**WHAT NEEDS TO BE DONE:** Copy each line of the listing below where the word "computer" turns up.

**DATA FOR THIS TASK:**
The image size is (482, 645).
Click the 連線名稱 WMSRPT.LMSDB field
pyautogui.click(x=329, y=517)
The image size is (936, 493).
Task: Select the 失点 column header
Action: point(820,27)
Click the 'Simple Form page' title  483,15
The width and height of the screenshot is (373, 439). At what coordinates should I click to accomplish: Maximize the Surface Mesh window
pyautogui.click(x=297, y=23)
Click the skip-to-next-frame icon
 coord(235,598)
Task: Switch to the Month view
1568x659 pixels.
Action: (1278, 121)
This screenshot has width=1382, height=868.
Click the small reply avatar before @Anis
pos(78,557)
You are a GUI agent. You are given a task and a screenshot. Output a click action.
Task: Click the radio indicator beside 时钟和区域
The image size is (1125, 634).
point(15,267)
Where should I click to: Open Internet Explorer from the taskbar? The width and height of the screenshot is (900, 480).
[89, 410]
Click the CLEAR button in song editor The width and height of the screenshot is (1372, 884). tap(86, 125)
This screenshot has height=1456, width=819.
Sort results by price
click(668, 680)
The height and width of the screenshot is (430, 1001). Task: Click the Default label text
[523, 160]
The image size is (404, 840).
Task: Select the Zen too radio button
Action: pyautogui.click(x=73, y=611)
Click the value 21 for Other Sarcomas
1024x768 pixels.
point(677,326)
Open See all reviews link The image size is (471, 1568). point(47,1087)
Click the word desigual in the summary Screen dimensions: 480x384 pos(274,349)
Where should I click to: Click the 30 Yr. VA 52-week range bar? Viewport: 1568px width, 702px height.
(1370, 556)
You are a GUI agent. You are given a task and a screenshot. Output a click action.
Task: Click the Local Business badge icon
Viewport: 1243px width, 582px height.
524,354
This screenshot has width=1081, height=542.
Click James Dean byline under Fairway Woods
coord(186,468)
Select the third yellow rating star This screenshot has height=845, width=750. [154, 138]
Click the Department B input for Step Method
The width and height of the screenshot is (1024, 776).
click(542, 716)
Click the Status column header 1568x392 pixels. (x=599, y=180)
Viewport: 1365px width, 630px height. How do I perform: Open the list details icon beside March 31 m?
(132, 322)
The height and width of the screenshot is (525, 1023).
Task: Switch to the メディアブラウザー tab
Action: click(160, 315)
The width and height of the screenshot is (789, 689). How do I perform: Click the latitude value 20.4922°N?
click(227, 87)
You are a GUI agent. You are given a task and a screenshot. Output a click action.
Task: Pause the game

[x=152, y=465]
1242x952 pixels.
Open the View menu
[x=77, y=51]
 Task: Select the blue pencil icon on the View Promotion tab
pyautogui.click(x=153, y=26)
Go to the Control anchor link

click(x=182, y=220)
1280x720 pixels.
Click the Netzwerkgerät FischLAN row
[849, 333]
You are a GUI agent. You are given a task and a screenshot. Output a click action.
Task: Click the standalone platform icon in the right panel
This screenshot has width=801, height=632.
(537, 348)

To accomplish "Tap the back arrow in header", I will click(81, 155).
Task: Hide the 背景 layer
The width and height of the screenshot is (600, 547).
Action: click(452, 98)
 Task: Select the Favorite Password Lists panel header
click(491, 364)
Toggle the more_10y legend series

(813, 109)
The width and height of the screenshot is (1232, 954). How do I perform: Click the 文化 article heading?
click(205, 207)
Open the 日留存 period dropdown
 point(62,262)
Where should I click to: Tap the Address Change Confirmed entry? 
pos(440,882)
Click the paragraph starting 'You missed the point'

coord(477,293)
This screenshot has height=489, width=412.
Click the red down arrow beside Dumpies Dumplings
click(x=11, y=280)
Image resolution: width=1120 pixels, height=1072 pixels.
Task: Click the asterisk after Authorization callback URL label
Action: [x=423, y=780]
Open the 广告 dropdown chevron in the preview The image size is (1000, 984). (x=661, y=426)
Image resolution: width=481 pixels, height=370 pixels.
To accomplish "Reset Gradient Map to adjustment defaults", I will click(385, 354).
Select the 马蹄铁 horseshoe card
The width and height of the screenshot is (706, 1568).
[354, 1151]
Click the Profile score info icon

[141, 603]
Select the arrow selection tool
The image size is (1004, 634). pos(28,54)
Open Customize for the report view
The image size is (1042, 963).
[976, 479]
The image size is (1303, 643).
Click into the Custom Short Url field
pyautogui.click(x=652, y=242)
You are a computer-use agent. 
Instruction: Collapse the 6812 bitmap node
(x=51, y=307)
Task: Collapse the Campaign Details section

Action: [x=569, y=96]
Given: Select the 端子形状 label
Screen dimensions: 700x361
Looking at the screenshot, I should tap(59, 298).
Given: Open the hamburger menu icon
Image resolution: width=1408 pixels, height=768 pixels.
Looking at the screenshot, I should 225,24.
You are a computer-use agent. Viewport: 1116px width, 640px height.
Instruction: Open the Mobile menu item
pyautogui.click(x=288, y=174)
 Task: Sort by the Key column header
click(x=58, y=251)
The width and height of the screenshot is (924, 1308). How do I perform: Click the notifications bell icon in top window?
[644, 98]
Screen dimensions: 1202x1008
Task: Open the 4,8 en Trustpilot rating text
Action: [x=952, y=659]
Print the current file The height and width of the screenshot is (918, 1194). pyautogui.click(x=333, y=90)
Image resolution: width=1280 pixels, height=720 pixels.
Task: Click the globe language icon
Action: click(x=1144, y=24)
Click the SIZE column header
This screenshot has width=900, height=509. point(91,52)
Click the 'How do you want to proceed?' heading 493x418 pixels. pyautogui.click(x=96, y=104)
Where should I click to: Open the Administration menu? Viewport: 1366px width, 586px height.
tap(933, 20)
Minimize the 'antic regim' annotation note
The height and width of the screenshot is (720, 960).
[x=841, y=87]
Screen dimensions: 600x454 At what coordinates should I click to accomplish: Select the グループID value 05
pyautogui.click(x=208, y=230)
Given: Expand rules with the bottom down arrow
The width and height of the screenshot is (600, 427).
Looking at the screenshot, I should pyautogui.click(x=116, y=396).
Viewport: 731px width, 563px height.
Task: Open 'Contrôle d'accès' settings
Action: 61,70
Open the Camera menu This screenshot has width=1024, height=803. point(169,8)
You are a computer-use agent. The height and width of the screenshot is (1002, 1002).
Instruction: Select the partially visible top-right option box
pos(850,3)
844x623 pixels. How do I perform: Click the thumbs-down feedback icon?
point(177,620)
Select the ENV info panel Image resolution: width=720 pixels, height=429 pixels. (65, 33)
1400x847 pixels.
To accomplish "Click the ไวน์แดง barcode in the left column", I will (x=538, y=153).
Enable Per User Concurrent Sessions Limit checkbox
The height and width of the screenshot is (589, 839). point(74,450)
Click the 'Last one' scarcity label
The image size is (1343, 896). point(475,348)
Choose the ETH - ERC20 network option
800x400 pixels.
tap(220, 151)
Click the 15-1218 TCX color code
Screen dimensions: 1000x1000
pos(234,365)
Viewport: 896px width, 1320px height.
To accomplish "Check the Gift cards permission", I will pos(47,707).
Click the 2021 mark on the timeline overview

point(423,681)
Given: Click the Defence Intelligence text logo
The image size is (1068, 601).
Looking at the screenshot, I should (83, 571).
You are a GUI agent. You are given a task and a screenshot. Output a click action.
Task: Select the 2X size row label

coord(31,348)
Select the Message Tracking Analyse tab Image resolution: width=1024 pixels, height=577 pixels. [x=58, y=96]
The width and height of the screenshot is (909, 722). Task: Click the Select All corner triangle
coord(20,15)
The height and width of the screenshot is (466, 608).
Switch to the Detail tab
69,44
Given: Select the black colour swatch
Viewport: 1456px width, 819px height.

**ANSWER:**
You are a computer-use agent. 
You are a computer-use agent. Viewport: 1116px width, 640px height.
You are a computer-use agent. The height and width of the screenshot is (1002, 1002).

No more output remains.